AWS ParallelCluster Cheat Sheet

AWS ParallelCluster is an open-source cluster management tool that helps you to deploy and manage High Performance Computing (HPC) clusters on AWS. It simplifies the process of setting up the necessary infrastructure for computationally intensive workloads.

Core Concepts

What it is: A command-line tool (and API) that automates the creation of a complete HPC environment, including networking, storage, and compute resources.
Primary Use Case: Running large-scale, complex computational tasks common in scientific research, engineering simulations, financial modeling, and machine learning.
Technology: It uses AWS CloudFormation in the background to provision and configure all the required resources based on a simple text configuration file.

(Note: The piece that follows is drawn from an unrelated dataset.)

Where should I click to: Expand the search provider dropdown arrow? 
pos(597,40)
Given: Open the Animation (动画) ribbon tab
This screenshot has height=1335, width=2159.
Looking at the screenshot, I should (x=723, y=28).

Key Components of a ParallelCluster

When you create a cluster with AWS ParallelCluster, it sets up several key components that work together:

1. Head Node

Purpose: The central management point of the cluster.
Function: Users log into the head node to submit and manage jobs, compile code, and manage the cluster environment. It is a persistent EC2 instance that runs for the life of the cluster.

2. Compute Fleet

Purpose: The worker nodes that execute the computational jobs.
Function: This is a fleet of EC2 instances that can automatically scale up and down based on the number of jobs in the queue. When there are no jobs, the compute fleet can scale down to zero to save costs.
Flexibility: You can configure the compute fleet to use a mix of On-Demand and Spot Instances across different instance types to optimize for cost and performance.

3. Job Scheduler

Purpose: Manages the queue of jobs and allocates compute resources to them.
Function: The scheduler is installed on the head node. It decides when and where jobs run, manages job priorities, and orchestrates the scaling of the compute fleet.
Supported Schedulers: AWS ParallelCluster supports popular HPC schedulers, with Slurm being the most common. It also supports AWS Batch.

4. Shared Storage

Purpose: Provides a common, high-performance file system accessible by the head node and all compute nodes.
Function: This is essential for storing application data, software, and job results that need to be shared across the cluster.
Supported Services:
- Amazon FSx for Lustre: Ideal for high-performance, parallel I/O workloads.
- Amazon FSx for NetApp ONTAP / Amazon FSx for OpenZFS: Fully-featured file systems.
- Amazon Elastic File System (EFS): A simple, scalable file system for general-purpose needs.
- Amazon EBS: You can attach multiple EBS volumes to nodes for persistent block storage.

Key Features

Automatic Scaling: The compute fleet scales automatically based on the job queue, ensuring you only pay for the resources you need.
Simple Configuration: Cluster setup is defined in a single YAML file, making it easy to version control and replicate environments.
Multiple Queues and Instance Types: You can define multiple job queues, each with different instance types and priorities, allowing you to tailor the cluster to various workload requirements.
Custom AMIs: You can use custom Amazon Machine Images (AMIs) to pre-install software and libraries, speeding up the deployment of compute nodes.
Networking: Automatically creates a VPC and subnets or allows you to use an existing VPC for more control over your network environment.
Cost Management: Integration with Spot Instances and automatic scaling helps to significantly reduce the cost of running HPC workloads.

Basic Workflow

Install ParallelCluster: Install the AWS ParallelCluster command-line interface (CLI) on your local machine. pip install "aws-parallelcluster>=3.0.0"
Configure: Create a YAML configuration file (cluster-config.yaml) that defines your cluster's architecture (VPC, head node, scheduler, queues, storage, etc.).
Create Cluster: Use the CLI to create the cluster. AWS ParallelCluster uses this file to launch a CloudFormation stack.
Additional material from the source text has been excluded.